Videos aus Masuren und dem Kreis Johannisburg. - Für weitere Infos hier klicken!
Masuren-Videos

Kreisgemeinschaft richtet Friedhofskapelle
auf dem Stadtfriedhof Johannisburg her

"Bürger der Stadt Johannisburg, Besucher dieser Kapelle! Diese Gedenkstätte, der sie umgebende Park und der Ehrenfriedhof gefallener Soldaten, ist als Kulturstätte unter Denkmalschutz gestellt. Die Fläche dieses Parks diente in der preußischen, deutschen und polnischen Zeit den Bewohnern der Stadt Johannisburg als Begräbnisstätte. Bewahrt dieser Stätte die angemessene Würde. Sie möge ein sichtbares Zeichen dafür sein, daß die Nationen in einem freien Europa miteinander in Frieden leben wollen. Erweist der Geschichte ihre gebührende Achtung."

Diese Inschrift trägt die an der Friedhofskapelle eingemauerte Tafel. Die Worte sind in deutscher und polnischer Sprache geschrieben. Kapelle und Tafelinschrift sollen unsere nachfolgenden Generationen, aber auch die jetzt dort wohnenden Bürger an die Vergangenheit und geschichtliche Wahrheit erinnern. Friedhof, Jahrhunderte für die Bürger Johannisburgs, letzte Ruhestätte für gefallene deutsche und russische Soldaten des ersten Weltkrieges und Friedhof für deutsche Soldaten des zweiten Krieges. Dieses war die Situation nach dem letzten Krieg. Die beerdigten Soldaten des ersten Krieges, ob Deutsche oder Russen, haben ewiges Ruherecht. Welches Schicksal den Gräbern des zweiten Krieges noch bevorstand, war damals noch nicht entschieden.

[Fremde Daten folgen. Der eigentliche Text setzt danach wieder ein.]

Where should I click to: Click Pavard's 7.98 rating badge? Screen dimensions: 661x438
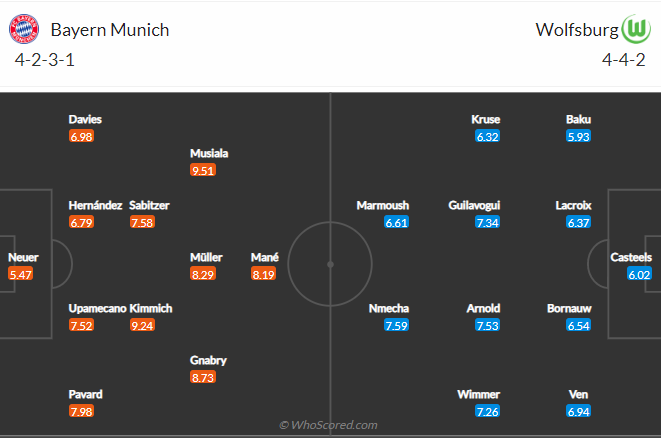(x=81, y=411)
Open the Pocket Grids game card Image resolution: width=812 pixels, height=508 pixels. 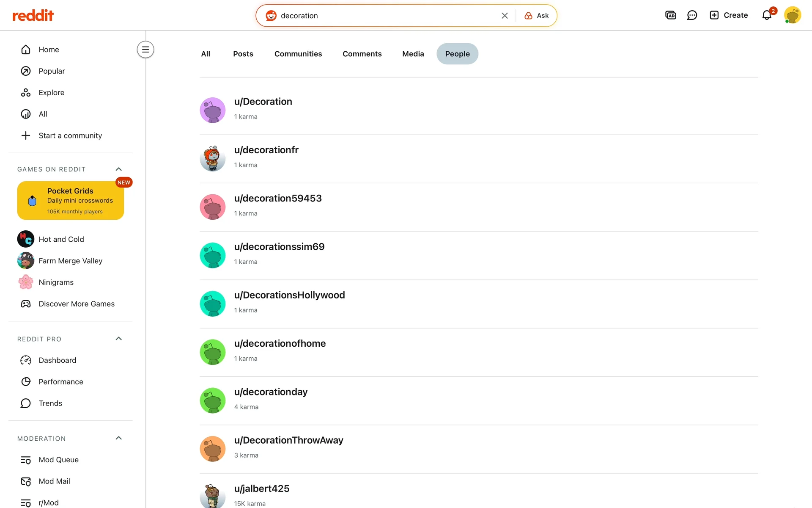coord(71,201)
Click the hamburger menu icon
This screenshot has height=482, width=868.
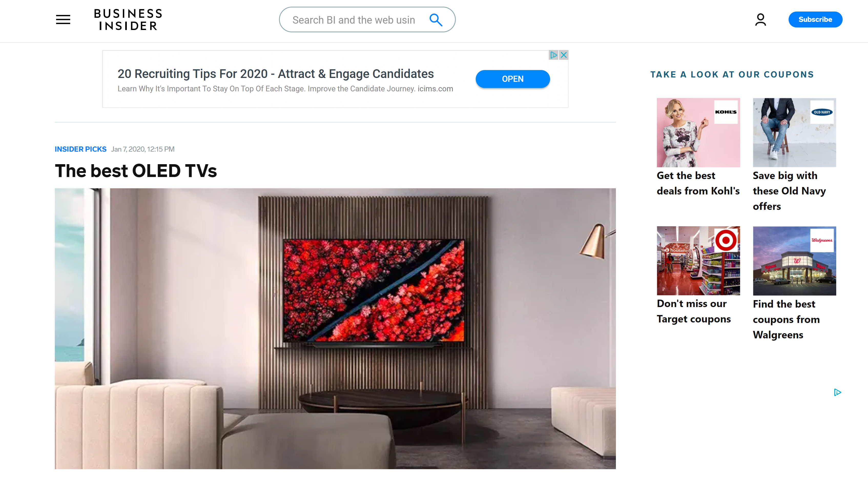(x=63, y=19)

So entschied die Woywodschaft (Bezirksregierung) Suwalki das Gebiet aller Begräbnisstätten unter Naturschutz zu stellen. Die Kreisgemeinschaft Johannisburg hatte zunächst keine Kenntnis davon. Unserem Johannisburger Heimatfreund Hans Linke ist zu danken, daß er alle ihm zur Verfügung stehenden Wege und Mittel und die Unterstützung der Kreisgemeinschaft einsetzte, um das gesetzte Ziel zu erreichen. In Zusammenarbeit mit dem Volksbund für Kriegsgräberfürsorge führte er mehrmals mit internationalen Jugendgruppen Einsätze zur Pflege des Johannisburger Soldatenfriedhofs durch. Es entstanden gute Beziehungen zum Bürgermeister Puchalski und zum zuständigen Referenten der Woywodschaft Macziewitz. Diese beiden Herren zu überzeugen, wie auch Tote der Kriegsgegner eine würdige Ruhestätte erhalten, ist Hans Linke gelungen. Er ermöglichte ihnen die Teilnahme an zwei Exkursionen. Einmal in Belgien und Nordfrankreich, wo bis zu 80.000 gefallene deutsche Soldaten in einer gepflegten Friedhofsanlage ihre letzte Ruhestätte fanden. Die zweite Informationsfahrt mit den Herren Puchalski und Macziewitz führte nach Dänemark: Hier die Gräber der während der Internierung verstorbenen deutschen, vorwiegend ostpreußischen Flüchtlinge, die noch während der deutschen Besatzung dort untergebracht wurden. Hans Linke und der damaligen Gruppe Junges Ostpreußen ist für ihren Einsatz in Dänemark besonders zu danken.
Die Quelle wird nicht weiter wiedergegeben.